Tarih tekerrürden ibarettir derler ya doğru gerçekten. Şimdilerde de yaşıyoruz tarihte yaşadığımız olayları. Günümüzde de kaçak rakı, şarap, viski, votka sorunu ayyuka çıkmış durumda. Bu nedenden bir dünya dolusu insan canından oluyor. Oluyor ama yine de vazgeçmiyor insan, kendi çözümlerini üretiyor.
Üretmesin de ne yapsın? Bir yetmişlik rakının maliyeti en fazla otuz lirayı geçmezken, üretimi tekeline almış devlet bindirdikçe bindiriyor vergiyi. Adamın ihtiyacı var kardeşim, sizin olmayabilir, ama adam içmezse duramaz. Zevklenir içer, kederlenir içer, eğlenir içer, düğün yapar içer… Muhakkak sebepleri vardır içmek için. İçme diyemesin ki…
Gücü yetmezse devletin yasal rakısını alıp içmeye, elbette kendine tali yollar bulacak, tüm engellere ve risklere rağmen kavuşacak sevdiğine… Normal yollardan ulaşılamayan her şey de böyle değil midir zaten? Yer altına iner. Daha gizemli, cazip hale gelir. Ben söyleyenlerin yalancısıyım, ülkemizin en muhafazakar, en dindar bölgelerinde, gizli kapaklı, en fazla alkol tüketiminin olduğu da kanıtlanmıştır.
Anadolu insanı her durumda kendi çözümlerini üretmekte maharetlidir. Özellikle Orta Anadolu’da köylüler çocuklarına üç gün üç gece düğün yaparlardı eskiden. Tabi o zamanlar köyler köy, köylüler de çalışkan, üretken insanlar. Hemen her evin bağı, bağları var. Güz vakti gelip harmandan kalkınca bağlar bozulur. Bağbozumu şenlikleri yapılır. Bağbozumu şenlikleri bir şölendir, imecedir, düğündür. Yemekler yapılır, kuzular kesilir, her bağda ocaklar kurulur, dumanlar yükselir. Komşular yalnız oturmaz sofraya, rakılar açılır, aşlar, mutluluklar, sevinçler, kederler paylaşılır. Türküler söylenir, bozlaklar, uzun havalar çekilir…Bozulan bağlardan üzümler cinslerine göre ayrılır, sergilik, bandırmalık üzümler, sofralık üzümler, pekmezlik, rakılık, şaraplık üzümler… Bir de evin arıstaklarına asılan kol kol üzümler… Kış bahara dönene kadar evlerden hiç eksik olmayan üzümler…

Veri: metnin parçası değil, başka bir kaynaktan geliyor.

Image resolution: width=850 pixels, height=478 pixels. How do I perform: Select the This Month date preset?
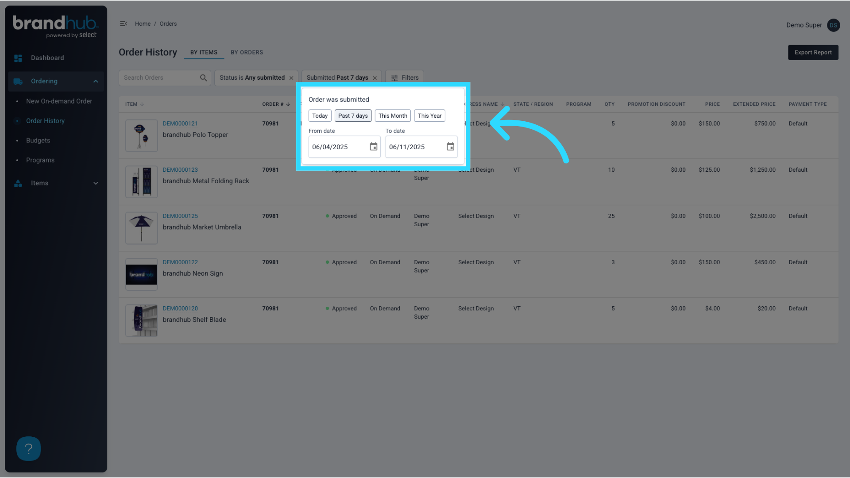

Üzümler şinevitlere konularak evlere getirilir. Ayaklara giyilen çizmelerle evin gençleri çiğnerler üzümü. Şinevitlerin çörteninden kan kırmızı akar üzümün şırası kazanlara… Bu şıralara adına pekmez toprağı denilen beyazımsı bir toprak katılarak şıra durultulur. Sonra geniş teştlere konulup altı yakılarak kaynatılır, pekmez yapılır. Pekmez ki kan gibi. Ekşi, tatlı, çalma, çeşit çeşit…
Üzümün posaları ziyan edilmez. Büyük küplere doldurulur, fermante olan posalar belli bir süre sonra şaraba dönüşür. Küp küp şarap… Bir dahaki bağbozumuna kadar evlerden eksik olmaz… Peki şarabın dibinde kalan tortu? Bu tortudan da imbiklere konularak rakılar çekilir. Çekilen rakılar adına çitli denilen büyük cam şişelere konularak saklanır samanlıklara… Neden mi saklanır? Çünkü her an bir baskın olabilir köylere, cendermeler (jandarmalar) kolcular marifeti ile basarlar köyü. Bu baskın riskine karşı köylü emeği olan rakısını, şarabını kıyı bucak saklar… Bazen korku o kadar doruğa çıkar ki aceleyle götürüp dereye de dökerler…
Adına İt Yusuf derler bir korucu vardır zamanında. Aşiret köylerini tebdili kıyafet gezer, milletin sofrasında yer içer; insanların ağzından bin bir desise ile laf alır; kimin evinde rakı şarap var öğrenir; sonra da gidip ilçeye cendermeye ihbar eder; falan köyde falan ağanın evinde rakı şarap var, diye.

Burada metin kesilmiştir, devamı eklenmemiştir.